### Source information

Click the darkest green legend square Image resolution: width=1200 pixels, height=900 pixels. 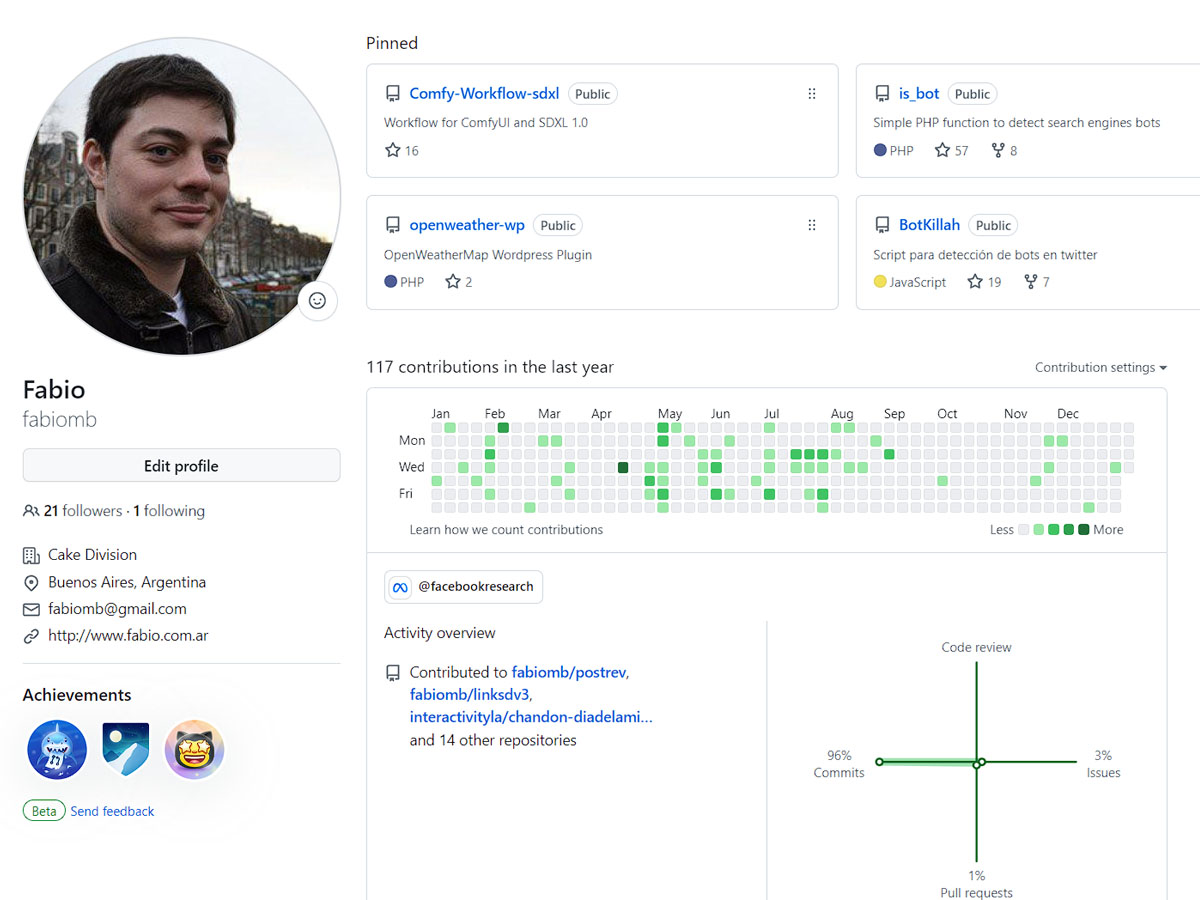tap(1084, 530)
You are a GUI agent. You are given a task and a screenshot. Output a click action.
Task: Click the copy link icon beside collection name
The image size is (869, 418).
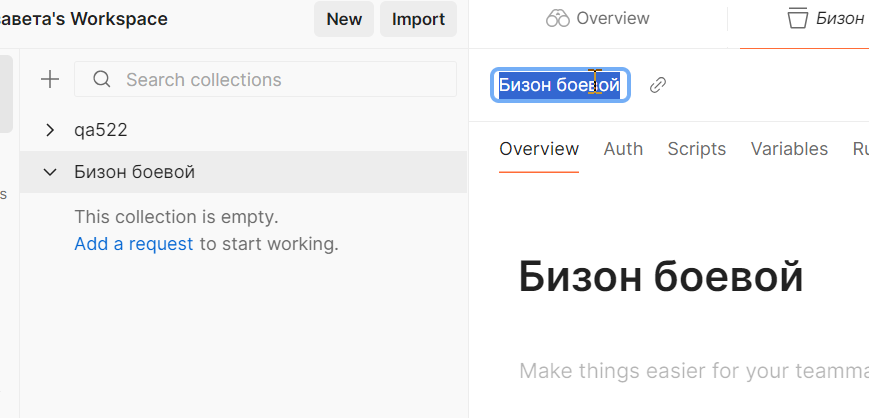point(658,85)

### Problem
Only the lines from the one that holds "Task: Click the" through the final line of the material should be reproduced, word for word, with the pictures omitted.

### Solution
Task: Click the copy link icon beside collection name
The image size is (869, 418).
point(658,85)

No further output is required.